TL;DR
If your data needs to be correct, you need to enforce the constraints, and if you need to enforce the constraints, letting the database do it for you will be faster than anything else (and likely more correct too).
Example
Attempting to enforce something like key uniqueness at the application-level can be done correctly or quickly, but not both. For example, let's say you want to insert a new row. A naive application-level algorithm could look something like this:
- Search the table for the (key fields of) new row.
- If not found, insert the new row.
And that would actually work in a single-client / single-threaded environment. However, in a concurrent environment, some other client could write that same key value in between your steps 1 and 2, and presto: you have yourself a duplicate in your data without even knowing it!

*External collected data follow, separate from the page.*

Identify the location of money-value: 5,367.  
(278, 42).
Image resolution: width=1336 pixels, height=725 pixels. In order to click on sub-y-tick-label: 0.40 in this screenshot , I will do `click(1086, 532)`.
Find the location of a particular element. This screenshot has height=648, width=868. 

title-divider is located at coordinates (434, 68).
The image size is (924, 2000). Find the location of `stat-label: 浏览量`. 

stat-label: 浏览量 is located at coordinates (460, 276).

To prevent such a race condition, you'd have to use some form of locking, and since you are inserting a new row, there is no row to lock yet - you'll likely end-up locking the entire table, destroying scalability in the process.

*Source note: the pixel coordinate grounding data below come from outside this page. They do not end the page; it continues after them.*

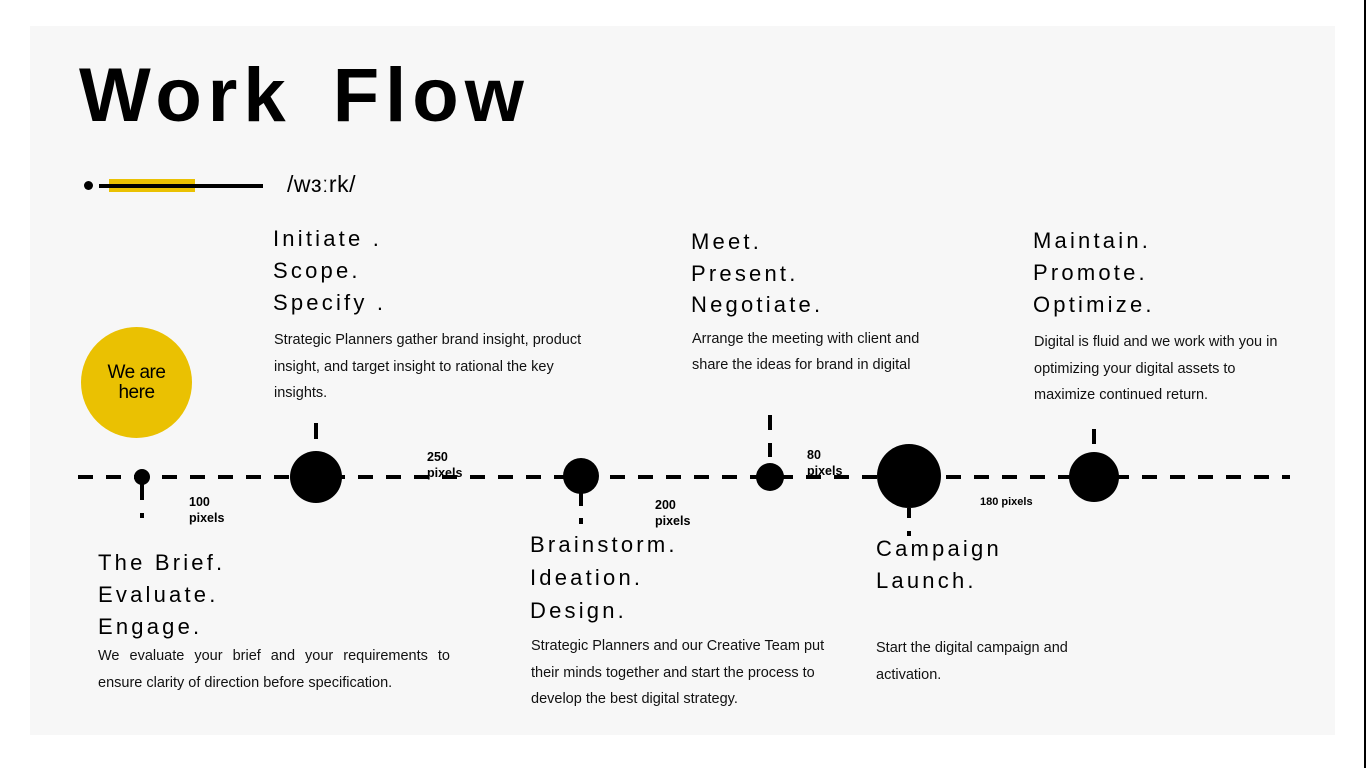  I want to click on stage-heading-line: Engage., so click(150, 626).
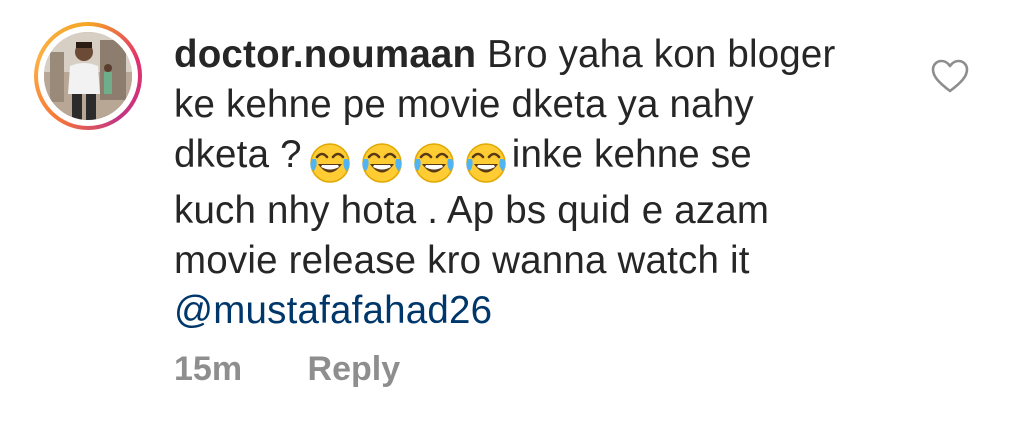 This screenshot has width=1024, height=424. I want to click on comment-username: doctor.noumaan, so click(325, 54).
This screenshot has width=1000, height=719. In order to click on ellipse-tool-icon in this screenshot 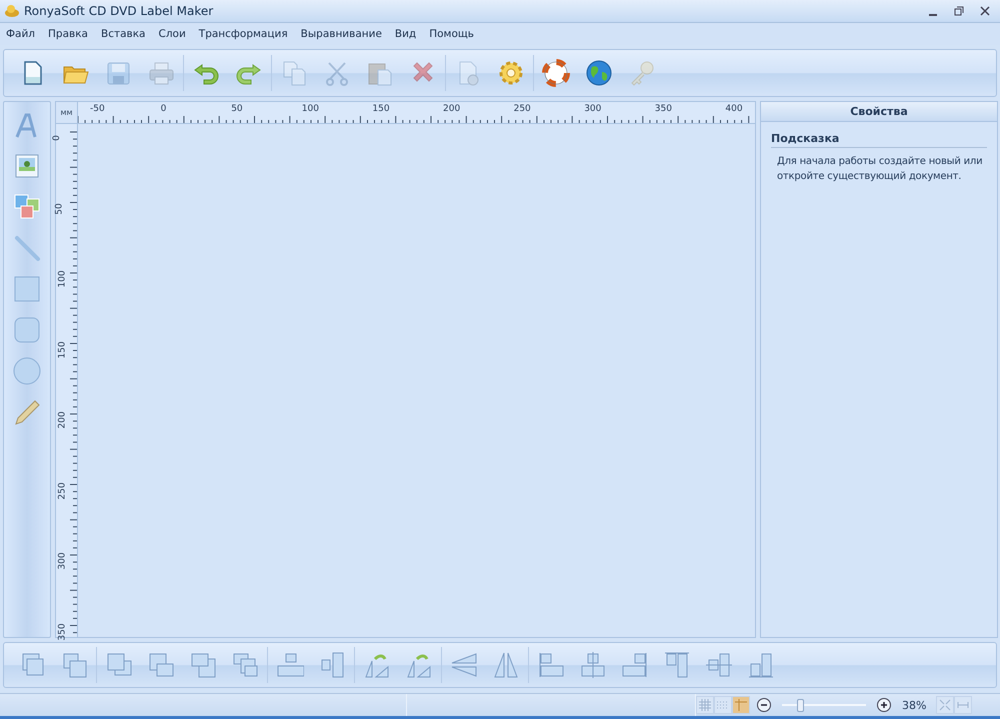, I will do `click(27, 371)`.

OTOH, if you let the DBMS do it for you, it can do it in a special way without too much locking, which has been tested and double-tested for correctness in all the tricky concurrent edge cases, and whose performance has been optimized over the time the DBMS has been on the market.

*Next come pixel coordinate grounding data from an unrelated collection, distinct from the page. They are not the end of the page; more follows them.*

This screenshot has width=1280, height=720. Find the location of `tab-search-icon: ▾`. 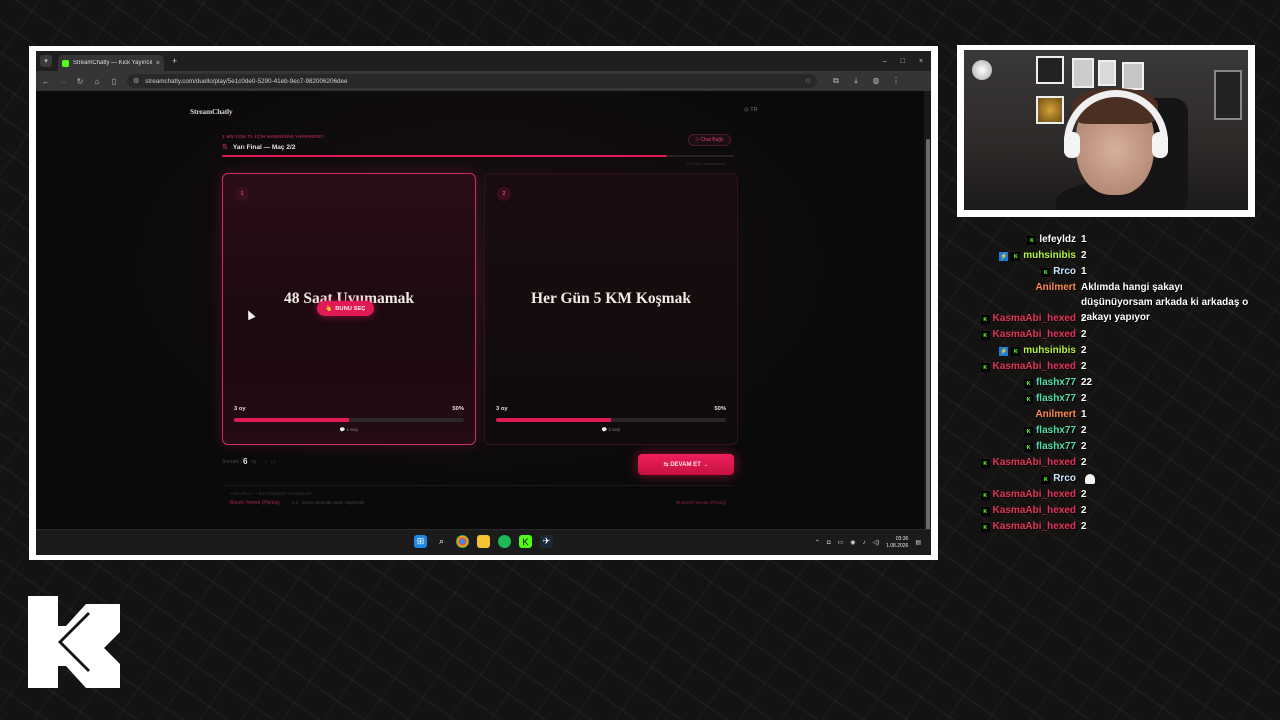

tab-search-icon: ▾ is located at coordinates (46, 61).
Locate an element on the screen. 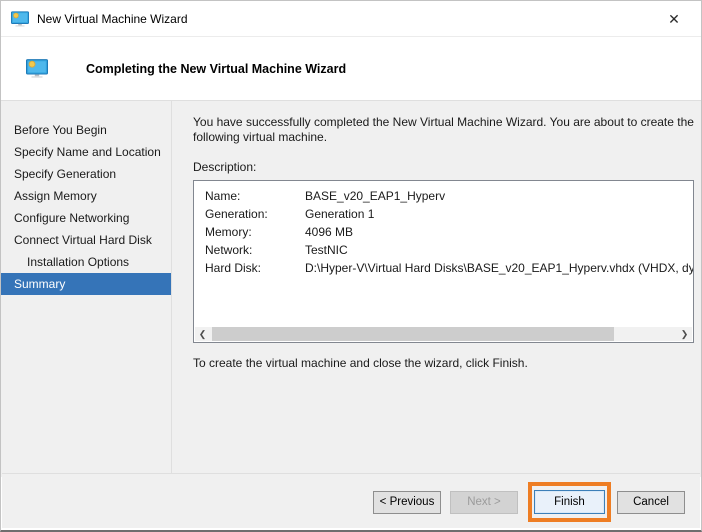  window-title: New Virtual Machine Wizard is located at coordinates (112, 18).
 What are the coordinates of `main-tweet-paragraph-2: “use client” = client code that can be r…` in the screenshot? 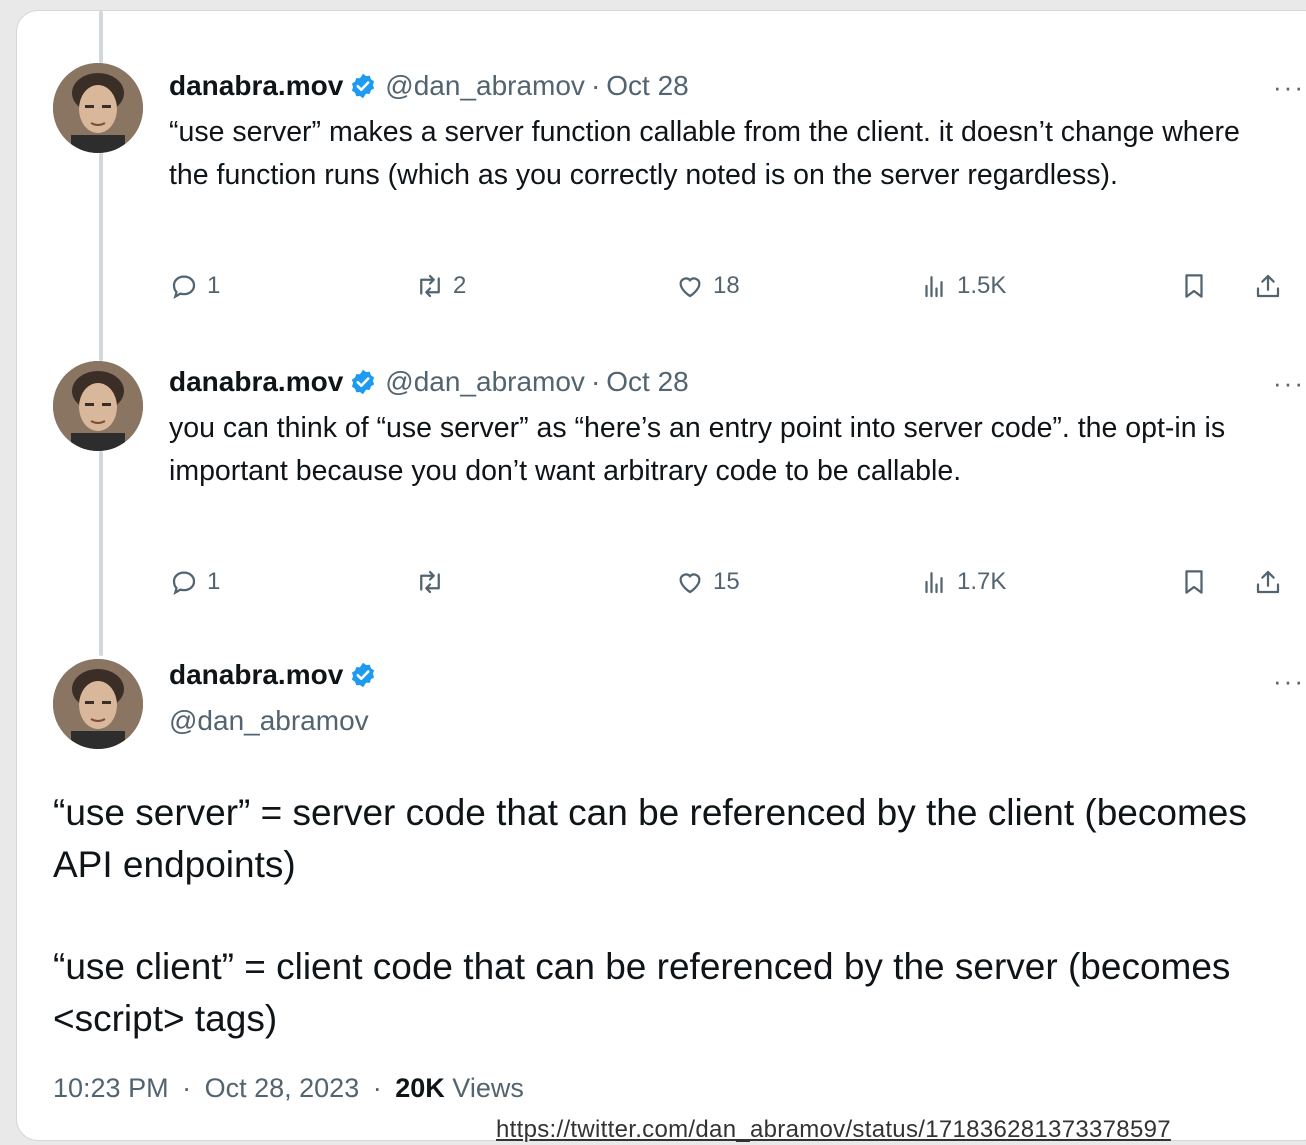 It's located at (642, 992).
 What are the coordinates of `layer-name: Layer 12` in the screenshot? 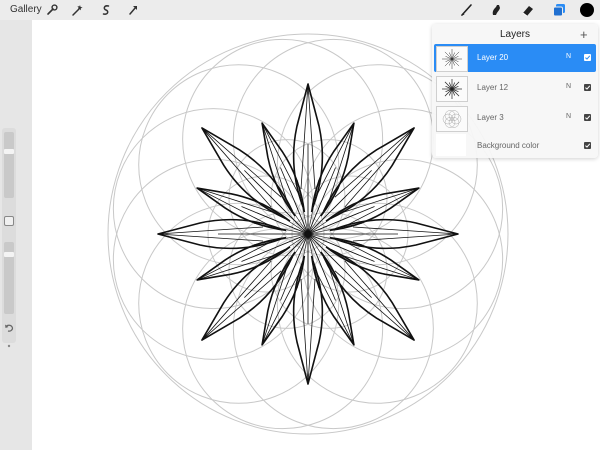 It's located at (493, 88).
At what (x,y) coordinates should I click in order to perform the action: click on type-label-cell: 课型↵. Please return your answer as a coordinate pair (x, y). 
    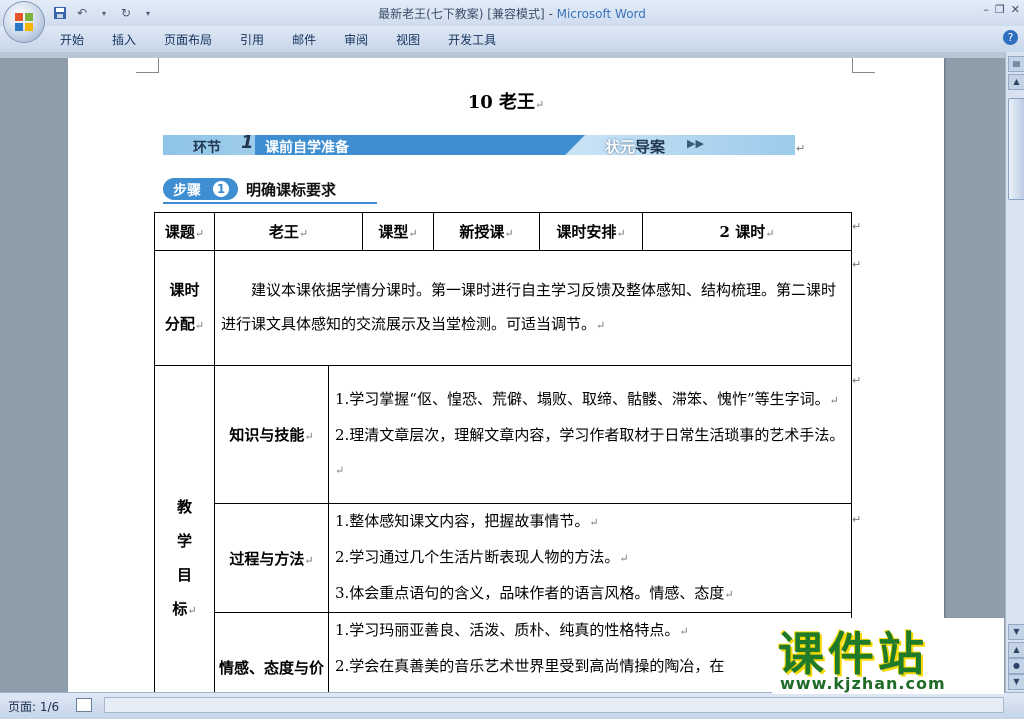
    Looking at the image, I should click on (398, 232).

Similar concerns exist for foreign keys as well.
So yeah, if your application is the only one accessing the database (e.g. when using an embedded database), you may get away with application-level enforcement, although why would you if the DBMS can do it for you?
But in a concurrent environment, leave keys and foreign keys to the database - you'll have plenty of work anyway, enforcing your custom "business logic" (that is not directly "declarable" in the DBMS) in a way that is both correct and performant...
That being said, feel free to perform any application-level "pre-checks" that benefit your user experience. But do them in addition to database-level constraints, not instead of them.